Tuesday, June 26, 2012

Truly foundational question!


Foundational Questions Institute awarded Dr. Laura Mersini-Houghton and Richard Holman $50.000 grant to to study a rather esoteric subject

The Puzzle of the Initial Conditions and the Multiverse 

Here is a summary of the project copied for your convenience from the Institute page

Professor Laura Mersini-Houghton
FQXi Community
We believe our universe started with high energy inflation. We also know it is inflating again at present. Both events seem extremely unlikely with our current understanding of physics.

This disturbing fundamental issue seem to guide us to a picture where the missing piece in the puzzle is an extension of our theories to the multiverse framework and where the dynamics of gravity plays a crucial role.

Three important theories predict a multiverse. Yet only one can correspond to physical reality. We thus need a better understanding of the ontology of the multiverse; its background space-time; and, potential observational imprints.
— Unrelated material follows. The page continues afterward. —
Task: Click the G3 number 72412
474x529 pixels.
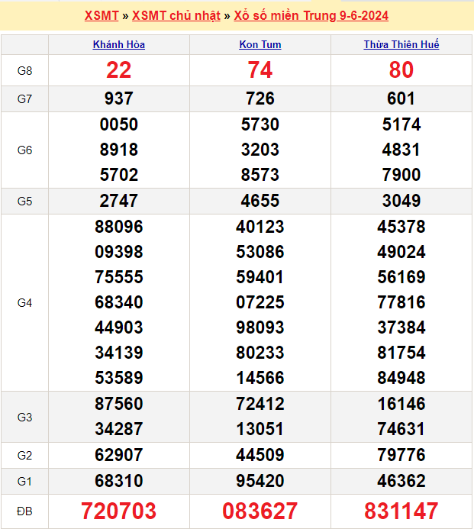Action: 260,404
We proposed to study the selection of the initial conditions by taking the multiverse to be the landscape of (3+1) dimensional worlds predicted by string theory. In this picture matter content in each initial patch tries to crunch the domain to a point while the energy of the vacuum (inflaton energy) tries to blow it apart. Thus the only way for our universe to grow large and to survive the pull of matter is by starting at high energies. One of our predictions here, the existence of a giant void was confirmed by observations only 7 months later.
Laura Mersini-Houghton


Theological comment

This is scientific research and must remain such. But the idea of Multiverse has, of course, tremendous Theological connotations, as well.
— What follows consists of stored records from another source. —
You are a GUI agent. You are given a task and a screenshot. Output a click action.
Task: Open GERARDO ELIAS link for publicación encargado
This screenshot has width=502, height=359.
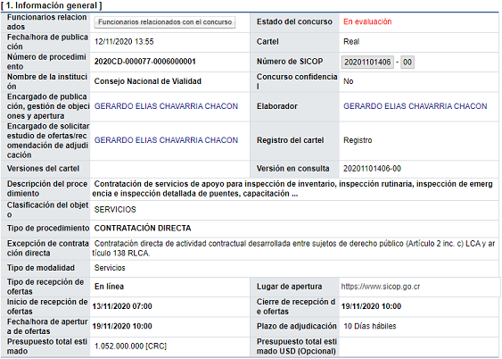click(166, 106)
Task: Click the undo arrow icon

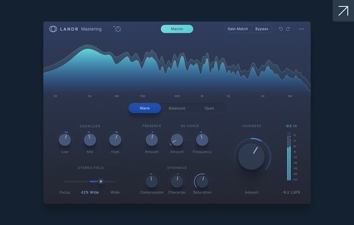Action: [x=281, y=29]
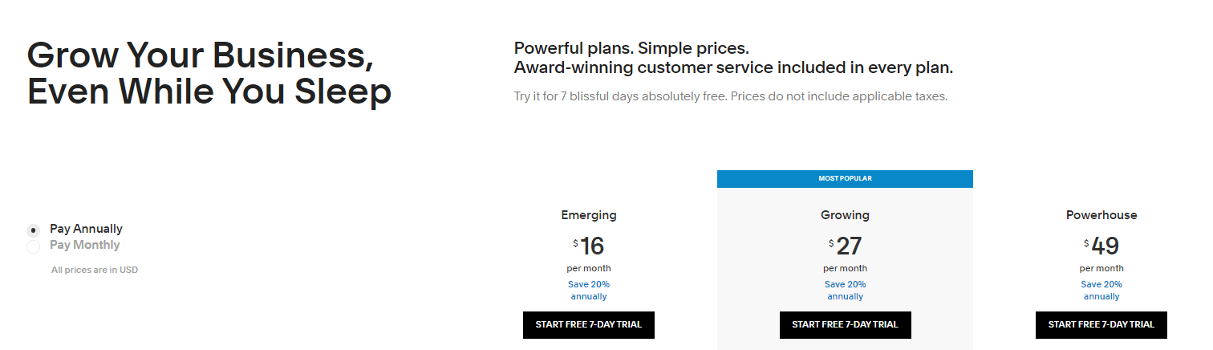
Task: Click the $49 Powerhouse price
Action: pos(1101,246)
Personally this brings to my mind the "multiple realities" present in Biblical texts that do not fit well into a worldview boxed into a single physical universe and the existence of only linear time. Multiple dimensions do not seem to me as interesting in this context as the Multiverse ideas presented by Professor Laura Mersini-Houghton and her colleagues.

Obviously the Eridanus Supervoid is under scrutiny and much work is being done to verify the observations. But this is, indeed, how science progresses from known towards the unknown, often on the basis of just slight problems in the existing models that explain physical reality.